Personal money management and your future
Your personal life involves more than the job you are working at, but also the welfare of your family. If you were unable to work, or if you died, how would your family continue on, paying the bills and getting groceries? If you don’t have an answer, you should look to personal lines of insurance. Insurance policies are a form of money management that will protect your family in case of emergencies or in case of death. Many families find that disability insurance comes in very handy when someone breaks their legs, or perhaps needs an operation and can’t get back to work for a few months. Insurance in the case of an accident, for a disability or in case of death is going to protect your family and everyone’s financial future. Get some amount of insurance and protection for the future.

October 2, 2007

Finance is for Everyone

Finance
Jas asked:


People who know how to make a dollar or two with ease enter the world of finance, which is the business of managing your money and your other assets. If you’ve got a bank account, finance is involved.

If you’re considering an investment to support your future, you’re thinking in terms of finance. Maybe it’s on our minds 24/7. After all, we need money to survive, and most of our lives is spent on making it. Not just stockbrokers or bankers or investors, the so-called money-jugglers of society.

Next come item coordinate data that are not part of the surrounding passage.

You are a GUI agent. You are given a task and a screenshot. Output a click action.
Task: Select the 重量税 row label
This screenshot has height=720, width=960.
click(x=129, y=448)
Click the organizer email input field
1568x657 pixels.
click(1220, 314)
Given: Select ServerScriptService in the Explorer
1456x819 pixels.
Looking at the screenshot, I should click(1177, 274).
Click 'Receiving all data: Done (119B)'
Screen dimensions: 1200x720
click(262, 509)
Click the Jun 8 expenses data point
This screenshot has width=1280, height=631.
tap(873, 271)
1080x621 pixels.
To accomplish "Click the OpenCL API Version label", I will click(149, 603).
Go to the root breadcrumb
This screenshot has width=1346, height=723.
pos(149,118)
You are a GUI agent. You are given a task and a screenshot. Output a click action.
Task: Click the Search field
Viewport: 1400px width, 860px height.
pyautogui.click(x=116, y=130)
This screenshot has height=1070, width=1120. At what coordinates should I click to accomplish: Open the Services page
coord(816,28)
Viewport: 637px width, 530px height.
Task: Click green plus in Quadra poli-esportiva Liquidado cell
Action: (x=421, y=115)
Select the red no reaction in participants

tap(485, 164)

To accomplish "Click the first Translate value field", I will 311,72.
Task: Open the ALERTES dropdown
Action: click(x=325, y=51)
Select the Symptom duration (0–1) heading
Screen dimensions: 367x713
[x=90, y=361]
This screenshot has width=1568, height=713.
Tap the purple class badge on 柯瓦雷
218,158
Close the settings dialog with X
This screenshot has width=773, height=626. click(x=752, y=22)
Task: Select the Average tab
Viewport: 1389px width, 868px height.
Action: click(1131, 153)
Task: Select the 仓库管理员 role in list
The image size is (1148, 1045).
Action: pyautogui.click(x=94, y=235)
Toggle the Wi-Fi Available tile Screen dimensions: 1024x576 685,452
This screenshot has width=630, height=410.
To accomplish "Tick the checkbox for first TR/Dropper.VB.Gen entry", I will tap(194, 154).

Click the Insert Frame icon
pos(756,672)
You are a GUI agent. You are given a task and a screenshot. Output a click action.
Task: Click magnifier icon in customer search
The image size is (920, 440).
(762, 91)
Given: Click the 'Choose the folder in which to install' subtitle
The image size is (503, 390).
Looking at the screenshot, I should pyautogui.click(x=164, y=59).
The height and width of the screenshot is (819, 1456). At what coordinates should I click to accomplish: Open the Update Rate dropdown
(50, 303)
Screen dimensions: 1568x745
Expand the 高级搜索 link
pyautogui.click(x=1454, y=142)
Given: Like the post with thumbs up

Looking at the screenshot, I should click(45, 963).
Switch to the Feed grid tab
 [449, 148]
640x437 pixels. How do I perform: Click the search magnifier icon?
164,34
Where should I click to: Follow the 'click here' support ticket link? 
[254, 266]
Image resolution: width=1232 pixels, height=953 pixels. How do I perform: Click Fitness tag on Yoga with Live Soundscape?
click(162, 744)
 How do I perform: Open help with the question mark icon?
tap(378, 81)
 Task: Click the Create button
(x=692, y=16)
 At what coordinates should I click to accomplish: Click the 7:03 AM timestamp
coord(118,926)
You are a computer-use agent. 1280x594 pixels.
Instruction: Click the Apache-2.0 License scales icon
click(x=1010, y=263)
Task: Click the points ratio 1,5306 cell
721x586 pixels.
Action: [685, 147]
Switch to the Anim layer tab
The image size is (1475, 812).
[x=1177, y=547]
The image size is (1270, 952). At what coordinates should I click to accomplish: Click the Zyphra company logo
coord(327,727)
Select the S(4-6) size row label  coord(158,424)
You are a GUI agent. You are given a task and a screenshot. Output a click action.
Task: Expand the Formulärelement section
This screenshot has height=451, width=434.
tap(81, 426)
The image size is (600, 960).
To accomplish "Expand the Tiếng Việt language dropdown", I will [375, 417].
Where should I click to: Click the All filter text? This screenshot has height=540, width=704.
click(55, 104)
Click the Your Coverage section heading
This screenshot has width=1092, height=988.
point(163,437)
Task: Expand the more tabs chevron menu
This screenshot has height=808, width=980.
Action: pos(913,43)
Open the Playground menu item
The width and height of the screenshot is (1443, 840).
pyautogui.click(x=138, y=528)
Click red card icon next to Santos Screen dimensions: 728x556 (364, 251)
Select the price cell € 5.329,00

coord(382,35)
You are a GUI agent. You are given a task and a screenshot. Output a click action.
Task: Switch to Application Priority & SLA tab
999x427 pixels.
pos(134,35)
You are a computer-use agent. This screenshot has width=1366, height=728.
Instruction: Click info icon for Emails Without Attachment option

The thing is, finance is really for everyone. If you’ve got money, then you have to involve your brain in the act of finance or money-managing to get the most bang for your buck. Otherwise, you will splurge and you will wonder where in the world the money went.

The best time to start learning about finance is the time you start to receive money. Think about it. When you received a check in the mail from your grandma as your birthday present, weren’t you already thinking of what you were going to spend it all on?

That is the essence of finance, although that very act may have been insensible and financially disagreeable; hey, you were just a kid, after all.

Maybe you were a smart kid, one who knew how money goes. Maybe you’ve stashed it in your secret hiding place. Maybe you started to go into business by selling lemonade (although maybe you drank more than half of it too). Maybe you gave some away to your favorite charity. Yup, that was finance too. We all know better now, don’t we?

It hasn’t changed much; we go out to make money, we spend some, we save some, until we have enough to make a couple of major purchases such as homes or vacations. Only we know a bit more. And we’ve understood more of the finance jargon that sometimes rolls on the tongue.

Investments. Assets. Loans. Benefits. Mortgage. Insurance. Knowledge is power, as they say, and knowledge on how to finance will lead you to finance greater amounts of money in the future. So study up. Take finance management classes. Follow the stock market. Listen in on discussions.

Finance also includes self-discipline. Sometimes you have to keep yourself from small pleasures in order to attain the bigger more important things. Finance means that you need to set your priorities straight. Sacrifice may seem like a lot at the moment but the end will justify the means.